* _Data for review_
○ ○ ○

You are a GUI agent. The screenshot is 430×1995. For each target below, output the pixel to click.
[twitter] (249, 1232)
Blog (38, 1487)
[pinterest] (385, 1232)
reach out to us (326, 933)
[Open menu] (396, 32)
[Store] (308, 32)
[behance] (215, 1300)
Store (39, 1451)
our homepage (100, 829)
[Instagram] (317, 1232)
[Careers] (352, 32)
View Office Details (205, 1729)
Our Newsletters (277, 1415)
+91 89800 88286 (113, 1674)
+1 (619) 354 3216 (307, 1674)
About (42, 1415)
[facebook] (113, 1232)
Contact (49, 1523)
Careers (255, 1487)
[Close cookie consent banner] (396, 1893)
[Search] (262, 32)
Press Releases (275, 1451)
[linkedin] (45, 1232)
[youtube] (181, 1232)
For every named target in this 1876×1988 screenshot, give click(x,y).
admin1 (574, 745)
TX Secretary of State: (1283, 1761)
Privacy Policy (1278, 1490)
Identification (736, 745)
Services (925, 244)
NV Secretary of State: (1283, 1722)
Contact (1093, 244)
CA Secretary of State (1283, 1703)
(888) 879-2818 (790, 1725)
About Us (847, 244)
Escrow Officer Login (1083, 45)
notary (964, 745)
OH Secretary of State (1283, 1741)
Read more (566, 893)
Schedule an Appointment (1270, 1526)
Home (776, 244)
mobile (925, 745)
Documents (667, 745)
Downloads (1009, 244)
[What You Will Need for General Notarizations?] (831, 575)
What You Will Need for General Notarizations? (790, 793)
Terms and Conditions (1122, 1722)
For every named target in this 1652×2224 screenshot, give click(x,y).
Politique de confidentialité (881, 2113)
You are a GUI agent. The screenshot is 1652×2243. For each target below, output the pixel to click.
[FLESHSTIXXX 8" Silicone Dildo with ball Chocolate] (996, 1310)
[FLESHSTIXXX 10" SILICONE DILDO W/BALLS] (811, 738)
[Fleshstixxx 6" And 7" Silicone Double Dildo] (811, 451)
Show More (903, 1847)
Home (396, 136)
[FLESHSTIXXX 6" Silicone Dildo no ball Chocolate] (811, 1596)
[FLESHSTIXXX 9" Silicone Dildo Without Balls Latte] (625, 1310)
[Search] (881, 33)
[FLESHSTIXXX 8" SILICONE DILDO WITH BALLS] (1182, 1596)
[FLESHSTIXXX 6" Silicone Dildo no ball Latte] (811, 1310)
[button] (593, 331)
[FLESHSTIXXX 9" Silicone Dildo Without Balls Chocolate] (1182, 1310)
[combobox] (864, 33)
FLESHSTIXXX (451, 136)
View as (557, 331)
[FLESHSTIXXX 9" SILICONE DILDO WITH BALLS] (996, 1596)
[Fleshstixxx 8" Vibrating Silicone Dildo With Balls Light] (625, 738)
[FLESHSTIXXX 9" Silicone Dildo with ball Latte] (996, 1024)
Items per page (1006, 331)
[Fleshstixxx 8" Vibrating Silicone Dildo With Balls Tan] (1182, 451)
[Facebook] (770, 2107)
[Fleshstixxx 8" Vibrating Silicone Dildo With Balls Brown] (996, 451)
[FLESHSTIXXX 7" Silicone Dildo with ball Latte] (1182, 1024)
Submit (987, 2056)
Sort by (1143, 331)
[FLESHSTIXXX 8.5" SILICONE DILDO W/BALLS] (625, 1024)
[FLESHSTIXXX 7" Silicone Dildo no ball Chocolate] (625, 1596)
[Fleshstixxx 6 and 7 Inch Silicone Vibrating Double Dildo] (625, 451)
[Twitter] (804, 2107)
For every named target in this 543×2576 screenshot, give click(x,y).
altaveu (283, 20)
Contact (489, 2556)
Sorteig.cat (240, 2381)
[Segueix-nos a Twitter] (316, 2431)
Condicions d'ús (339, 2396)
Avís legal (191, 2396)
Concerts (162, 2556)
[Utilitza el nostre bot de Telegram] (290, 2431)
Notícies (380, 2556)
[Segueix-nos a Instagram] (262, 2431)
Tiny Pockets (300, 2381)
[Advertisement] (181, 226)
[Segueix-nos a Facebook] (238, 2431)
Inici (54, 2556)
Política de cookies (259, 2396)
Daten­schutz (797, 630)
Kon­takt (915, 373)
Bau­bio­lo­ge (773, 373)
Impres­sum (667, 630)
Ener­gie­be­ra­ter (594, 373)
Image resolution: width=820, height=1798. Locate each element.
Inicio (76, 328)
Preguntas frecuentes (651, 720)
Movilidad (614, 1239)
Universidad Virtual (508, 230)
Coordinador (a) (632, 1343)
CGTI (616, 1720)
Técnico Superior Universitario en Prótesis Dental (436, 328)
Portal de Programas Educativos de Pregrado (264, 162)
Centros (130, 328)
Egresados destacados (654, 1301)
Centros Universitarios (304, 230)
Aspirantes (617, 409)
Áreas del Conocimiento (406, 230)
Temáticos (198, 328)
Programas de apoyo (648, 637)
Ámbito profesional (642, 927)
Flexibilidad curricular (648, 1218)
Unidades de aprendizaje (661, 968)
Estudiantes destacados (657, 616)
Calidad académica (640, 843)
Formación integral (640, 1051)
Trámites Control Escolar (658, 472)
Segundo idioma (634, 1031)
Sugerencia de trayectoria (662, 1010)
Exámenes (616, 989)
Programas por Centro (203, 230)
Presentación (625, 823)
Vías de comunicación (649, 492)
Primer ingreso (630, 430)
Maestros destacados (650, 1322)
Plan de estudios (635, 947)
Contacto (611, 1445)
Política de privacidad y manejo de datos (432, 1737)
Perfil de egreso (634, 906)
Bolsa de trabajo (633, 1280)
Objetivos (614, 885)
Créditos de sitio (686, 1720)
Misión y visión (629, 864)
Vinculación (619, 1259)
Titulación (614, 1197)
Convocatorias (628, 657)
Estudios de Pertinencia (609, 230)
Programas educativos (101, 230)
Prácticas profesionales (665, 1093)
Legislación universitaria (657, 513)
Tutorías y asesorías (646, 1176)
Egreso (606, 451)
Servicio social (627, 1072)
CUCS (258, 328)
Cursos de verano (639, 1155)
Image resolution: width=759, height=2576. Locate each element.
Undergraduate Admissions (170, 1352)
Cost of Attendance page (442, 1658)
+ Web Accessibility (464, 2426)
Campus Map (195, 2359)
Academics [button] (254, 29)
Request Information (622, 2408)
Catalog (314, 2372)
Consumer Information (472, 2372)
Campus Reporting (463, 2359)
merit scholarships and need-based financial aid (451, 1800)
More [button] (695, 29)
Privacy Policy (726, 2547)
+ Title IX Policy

○ ○ ○

* _Problem requirements_
Look through the entries and find each line that has the string "height". Copy those lines.

* _Answer to this problem_
Image resolution: width=820, height=1798. Locate each element.
Image resolution: width=759, height=2576. Locate each element.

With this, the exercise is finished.